Honoring Mom
Friday, 6 January 2012
Today the Botanist proposed we visit the Michigan Women’s Historical Center and Hall of Fame, in Lansing, as a way to honor Mom and the equal-rights and conscientious-voter values she embraced. Specifically, he proposed we look at this display, which shows Michigan’s governor, Albert E. Sleeper, signing women’s suffrage into law in May 1917.

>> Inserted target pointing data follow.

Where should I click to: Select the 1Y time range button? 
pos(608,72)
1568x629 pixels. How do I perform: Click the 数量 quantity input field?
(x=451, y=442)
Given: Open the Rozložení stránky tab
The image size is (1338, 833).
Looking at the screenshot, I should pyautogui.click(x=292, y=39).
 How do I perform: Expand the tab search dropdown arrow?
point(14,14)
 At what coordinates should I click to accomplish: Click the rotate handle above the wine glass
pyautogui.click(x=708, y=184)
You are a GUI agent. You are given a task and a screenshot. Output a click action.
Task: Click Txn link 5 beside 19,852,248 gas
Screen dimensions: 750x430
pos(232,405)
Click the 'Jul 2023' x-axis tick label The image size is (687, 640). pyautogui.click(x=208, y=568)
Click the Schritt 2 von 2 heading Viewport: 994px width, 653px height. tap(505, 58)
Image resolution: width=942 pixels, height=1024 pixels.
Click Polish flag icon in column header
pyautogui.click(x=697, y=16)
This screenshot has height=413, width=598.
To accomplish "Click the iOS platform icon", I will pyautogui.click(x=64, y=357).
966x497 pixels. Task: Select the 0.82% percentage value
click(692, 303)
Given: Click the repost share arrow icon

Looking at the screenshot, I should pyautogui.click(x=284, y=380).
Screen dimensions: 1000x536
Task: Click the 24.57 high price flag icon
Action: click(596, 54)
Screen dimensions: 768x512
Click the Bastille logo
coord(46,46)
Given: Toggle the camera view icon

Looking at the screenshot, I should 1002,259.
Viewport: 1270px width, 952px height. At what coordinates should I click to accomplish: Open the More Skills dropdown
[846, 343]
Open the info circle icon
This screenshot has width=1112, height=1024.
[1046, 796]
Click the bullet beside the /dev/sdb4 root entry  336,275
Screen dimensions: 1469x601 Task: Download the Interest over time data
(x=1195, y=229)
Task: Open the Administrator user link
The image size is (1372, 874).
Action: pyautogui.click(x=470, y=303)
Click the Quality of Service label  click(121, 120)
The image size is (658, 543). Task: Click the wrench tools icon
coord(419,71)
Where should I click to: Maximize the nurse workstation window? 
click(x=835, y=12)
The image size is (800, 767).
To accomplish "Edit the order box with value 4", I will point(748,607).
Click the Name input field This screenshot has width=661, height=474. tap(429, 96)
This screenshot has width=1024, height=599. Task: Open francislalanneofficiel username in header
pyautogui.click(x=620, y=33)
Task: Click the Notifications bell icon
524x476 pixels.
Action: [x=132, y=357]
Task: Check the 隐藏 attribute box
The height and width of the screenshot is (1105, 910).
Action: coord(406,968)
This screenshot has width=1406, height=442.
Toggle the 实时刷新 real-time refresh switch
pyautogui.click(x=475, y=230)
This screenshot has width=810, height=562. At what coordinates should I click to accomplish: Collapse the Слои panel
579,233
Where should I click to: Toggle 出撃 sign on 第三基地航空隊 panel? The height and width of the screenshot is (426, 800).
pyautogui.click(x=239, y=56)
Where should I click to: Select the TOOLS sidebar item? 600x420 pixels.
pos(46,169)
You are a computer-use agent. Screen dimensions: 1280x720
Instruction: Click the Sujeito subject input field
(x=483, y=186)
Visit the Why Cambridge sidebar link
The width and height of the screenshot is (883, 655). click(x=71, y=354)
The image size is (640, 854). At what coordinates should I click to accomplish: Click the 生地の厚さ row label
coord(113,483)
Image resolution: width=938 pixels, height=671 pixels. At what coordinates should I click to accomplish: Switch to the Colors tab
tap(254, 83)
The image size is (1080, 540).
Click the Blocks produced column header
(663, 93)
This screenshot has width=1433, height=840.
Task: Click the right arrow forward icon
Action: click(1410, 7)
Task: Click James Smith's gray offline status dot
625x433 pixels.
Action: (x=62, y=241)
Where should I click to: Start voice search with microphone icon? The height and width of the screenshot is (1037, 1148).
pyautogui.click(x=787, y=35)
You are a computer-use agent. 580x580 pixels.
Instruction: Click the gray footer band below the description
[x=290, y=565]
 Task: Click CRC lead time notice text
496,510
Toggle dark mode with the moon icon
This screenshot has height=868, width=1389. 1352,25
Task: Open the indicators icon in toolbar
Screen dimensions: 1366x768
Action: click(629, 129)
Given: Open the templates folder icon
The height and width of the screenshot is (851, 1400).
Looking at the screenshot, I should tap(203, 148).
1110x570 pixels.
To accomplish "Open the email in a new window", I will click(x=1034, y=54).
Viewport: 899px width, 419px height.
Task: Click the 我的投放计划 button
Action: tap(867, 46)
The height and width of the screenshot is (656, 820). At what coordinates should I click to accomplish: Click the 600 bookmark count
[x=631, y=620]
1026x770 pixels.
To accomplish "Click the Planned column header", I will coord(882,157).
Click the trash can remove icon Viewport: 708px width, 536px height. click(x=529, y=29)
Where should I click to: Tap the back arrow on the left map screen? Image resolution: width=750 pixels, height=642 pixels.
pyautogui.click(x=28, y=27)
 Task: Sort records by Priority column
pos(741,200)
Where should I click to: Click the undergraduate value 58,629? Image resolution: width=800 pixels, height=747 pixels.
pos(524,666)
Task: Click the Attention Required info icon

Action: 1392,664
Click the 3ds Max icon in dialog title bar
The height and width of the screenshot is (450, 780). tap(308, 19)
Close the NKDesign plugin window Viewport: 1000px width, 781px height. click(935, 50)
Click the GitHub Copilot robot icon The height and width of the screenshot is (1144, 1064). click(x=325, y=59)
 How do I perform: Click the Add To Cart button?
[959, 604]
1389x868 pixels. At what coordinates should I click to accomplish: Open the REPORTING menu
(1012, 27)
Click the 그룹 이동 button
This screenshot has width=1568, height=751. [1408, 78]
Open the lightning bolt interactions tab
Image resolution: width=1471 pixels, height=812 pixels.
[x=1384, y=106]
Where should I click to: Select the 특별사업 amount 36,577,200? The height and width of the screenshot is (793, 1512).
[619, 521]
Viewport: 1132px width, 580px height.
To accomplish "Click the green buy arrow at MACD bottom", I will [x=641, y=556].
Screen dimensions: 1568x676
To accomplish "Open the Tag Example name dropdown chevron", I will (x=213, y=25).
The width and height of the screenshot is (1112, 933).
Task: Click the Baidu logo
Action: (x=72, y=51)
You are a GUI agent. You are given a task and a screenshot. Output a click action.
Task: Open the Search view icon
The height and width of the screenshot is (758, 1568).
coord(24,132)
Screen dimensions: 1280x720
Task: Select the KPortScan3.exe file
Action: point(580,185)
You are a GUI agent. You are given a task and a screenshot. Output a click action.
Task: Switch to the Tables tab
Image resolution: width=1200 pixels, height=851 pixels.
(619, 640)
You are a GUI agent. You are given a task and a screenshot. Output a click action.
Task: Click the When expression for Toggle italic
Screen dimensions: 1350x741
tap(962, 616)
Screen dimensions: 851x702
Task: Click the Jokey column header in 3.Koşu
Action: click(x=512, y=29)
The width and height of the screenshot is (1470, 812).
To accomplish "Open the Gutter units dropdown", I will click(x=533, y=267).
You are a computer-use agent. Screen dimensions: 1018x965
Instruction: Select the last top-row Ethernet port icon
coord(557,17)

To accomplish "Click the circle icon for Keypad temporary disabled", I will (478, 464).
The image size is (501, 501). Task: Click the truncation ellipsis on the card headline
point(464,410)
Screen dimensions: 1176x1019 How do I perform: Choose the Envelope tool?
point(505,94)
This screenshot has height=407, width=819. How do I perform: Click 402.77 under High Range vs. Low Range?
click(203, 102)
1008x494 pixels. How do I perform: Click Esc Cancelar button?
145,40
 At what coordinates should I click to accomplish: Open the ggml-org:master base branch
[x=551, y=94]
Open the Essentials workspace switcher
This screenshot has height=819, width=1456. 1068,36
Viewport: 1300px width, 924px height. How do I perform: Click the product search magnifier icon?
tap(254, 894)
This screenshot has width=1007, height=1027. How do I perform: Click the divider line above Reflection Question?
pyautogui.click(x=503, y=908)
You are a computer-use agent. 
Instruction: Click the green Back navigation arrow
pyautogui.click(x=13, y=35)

Behind the Governor, officiously seated at his high-top desk, among the assembled witnesses, is Mom’s grandmother, her mother’s mother, Belle Brotherton. (We differ on which one we think she is; I’m guessing she’s facing the camera behind the slope of the desk-side, with a good view of the Governor’s hand and pen.) Belle, along with many others, worked hard for this change, and, in 1919, she became the first President of the Michigan League of Women Voters. Several suffrage organizations joined together after the law was enacted and formed the League, so Belle must have been respected by her peers to become the Michigan League’s first President from, no doubt, many capable contenders.
After Mom had been a member of the Michigan League for fifty years, they conferred upon her a lifetime membership, in honor of her long participation. When I was in HS, she spent many elections at our township hall as a poll-watcher. She also was active with voter-information outreach efforts, although I don’t know exactly what that involved.